In this tutorial we’ll discuss the first configuration steps you need to take care of after a fresh installation of Red Hat Enterprise Linux 7 on a bare metal-server or on a Virtual Private Server.
Important: CentOS 7 users, can follow this article to do a Initial Server Setup on CentOS 7.
Update RHEL 7 System
In the first step log in to your RHEL server console with an account with root privileges or directly as root and run the below command in order to fully update your system components, such as the installed packages, the kernel or apply other security patches.
# yum check-update # yum update
In order to remove all locally downloaded packages and other related YUM caches, execute the below command.
# yum clean all
Install System Utilities on RHEL 7
These following utilities can prove to be useful for day-by-day system administration: nano (text editor to replace vi editor), wget, curl (utilities used for downloading packages over network mostly) net-tools, lsof (utilities for managing local networking) and bash-completion (command line autocomplete).
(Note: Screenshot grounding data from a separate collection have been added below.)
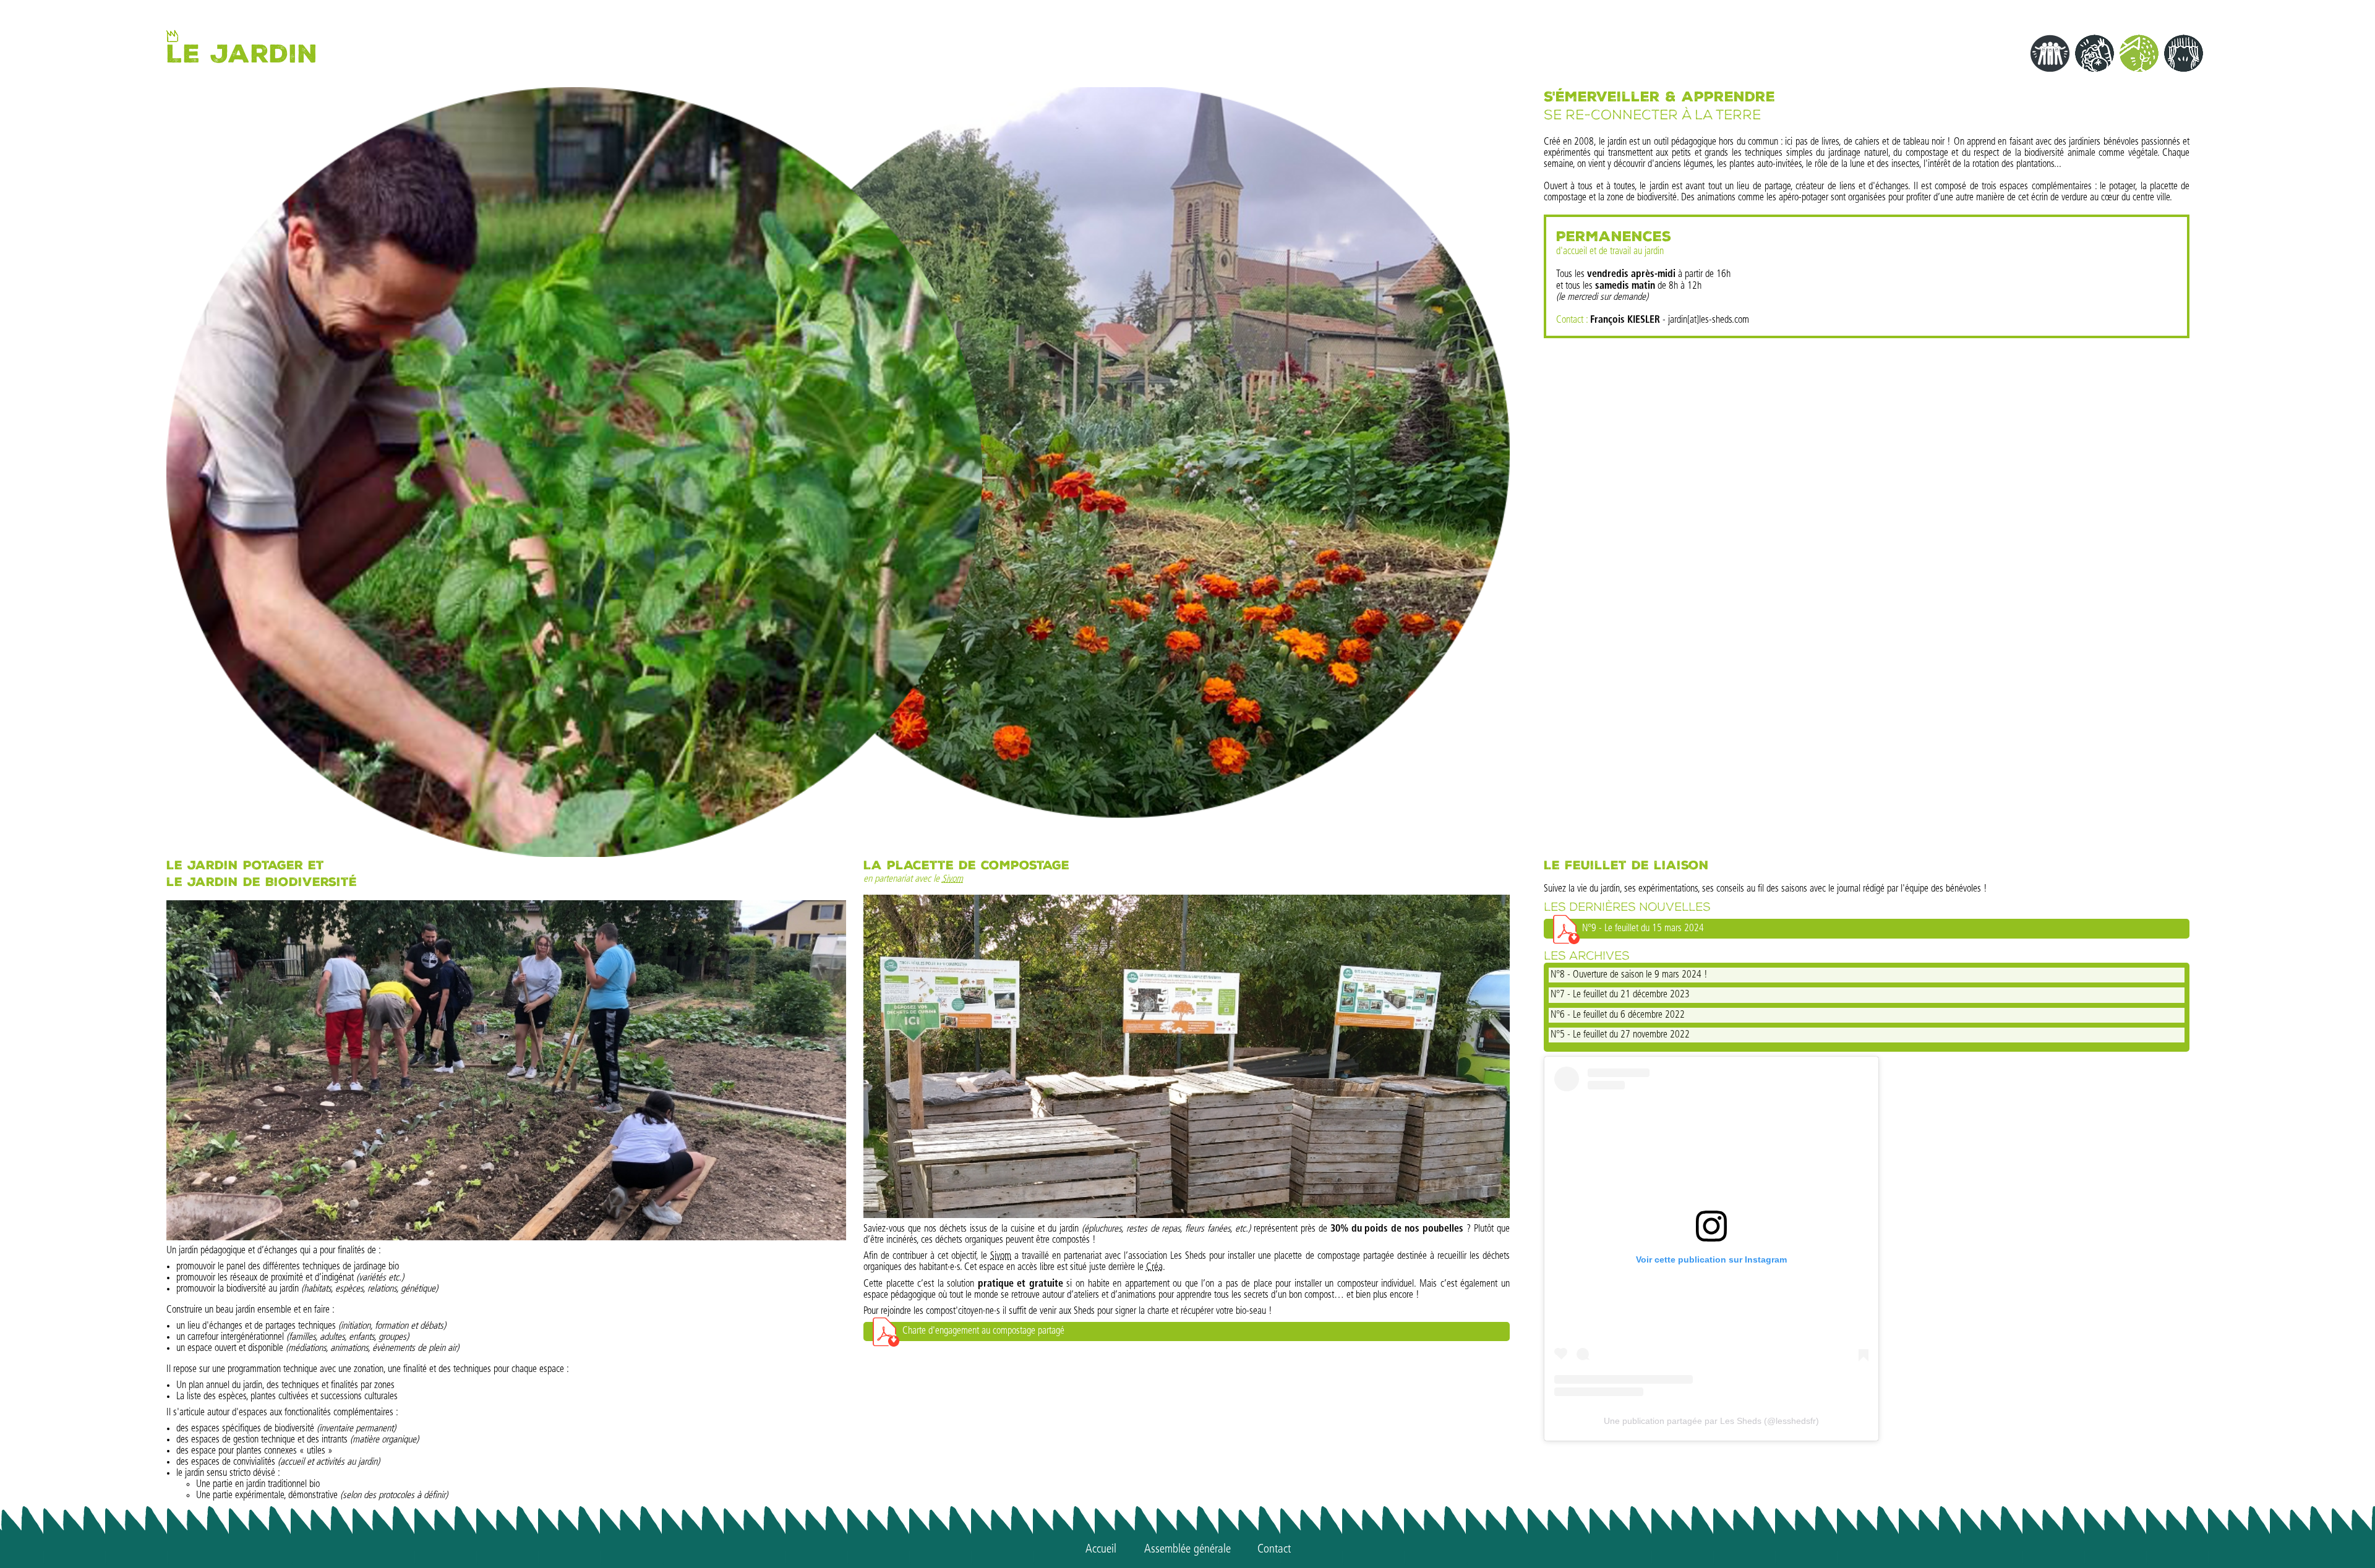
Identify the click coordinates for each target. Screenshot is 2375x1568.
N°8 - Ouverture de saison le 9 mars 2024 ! (1629, 974)
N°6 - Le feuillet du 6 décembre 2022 (1618, 1015)
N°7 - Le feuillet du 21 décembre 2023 (1620, 994)
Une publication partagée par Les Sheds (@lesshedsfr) (1711, 1421)
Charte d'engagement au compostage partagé (983, 1331)
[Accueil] (172, 36)
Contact (1274, 1549)
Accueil (1100, 1549)
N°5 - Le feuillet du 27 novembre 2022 (1620, 1034)
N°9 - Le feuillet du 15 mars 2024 (1643, 928)
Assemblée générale (1187, 1549)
Install them all in one-shot by executing the below command.
# yum install nano wget curl net-tools lsof bash-completion
Setup Networking in RHEL 7
RHEL 7 has a wide range of tools that can be used to configure and manage networking, from manually editing the network configuration file to using commands such as ip, ifconfig, nmtui, nmcli or route.
The easiest utility a beginner can use to manage and change network configurations is nmtui graphical command line.
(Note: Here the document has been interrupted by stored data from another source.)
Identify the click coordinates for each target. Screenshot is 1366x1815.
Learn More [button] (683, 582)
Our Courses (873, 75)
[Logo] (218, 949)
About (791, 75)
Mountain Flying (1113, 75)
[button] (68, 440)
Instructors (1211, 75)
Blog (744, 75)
In order to change the system hostname via nmtui utility, execute nmtui-hostname command, set your machine hostname and press OK to finish, as illustrated in the below screenshot.
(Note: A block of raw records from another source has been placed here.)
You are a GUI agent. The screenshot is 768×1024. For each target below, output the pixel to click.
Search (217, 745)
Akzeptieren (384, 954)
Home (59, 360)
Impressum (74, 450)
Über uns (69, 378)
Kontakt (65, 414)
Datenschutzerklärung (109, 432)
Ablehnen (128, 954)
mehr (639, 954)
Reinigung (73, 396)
To manipulate a network interface, execute nmtui-edit command, choose the interface you want to edit and select edit from the right menu, as shown in the below screenshot.
Once you’re in the graphical interface provided by nmtui utility you can setup the network interface IP settings as illustrated in the below screenshot. When you finish, navigate to OK using [tab] key to save the configuration and quit.
In order to apply the network interface new configuration, execute nmtui-connect command, select the interface you want to manage and hit on Deactivate/Activate option to decommission and rise-up the interface with the IP settings, as presented in the below screenshots.
In order to view the network interface settings, you can inspect the content of the interface file or you can issue the below commands.
# ifconfig enp0s3 # ip a # ping -c2 google.com
Other useful utilities that can be used to manage speed, link state or obtain information about machine network interfaces are ethtool and mii-tool.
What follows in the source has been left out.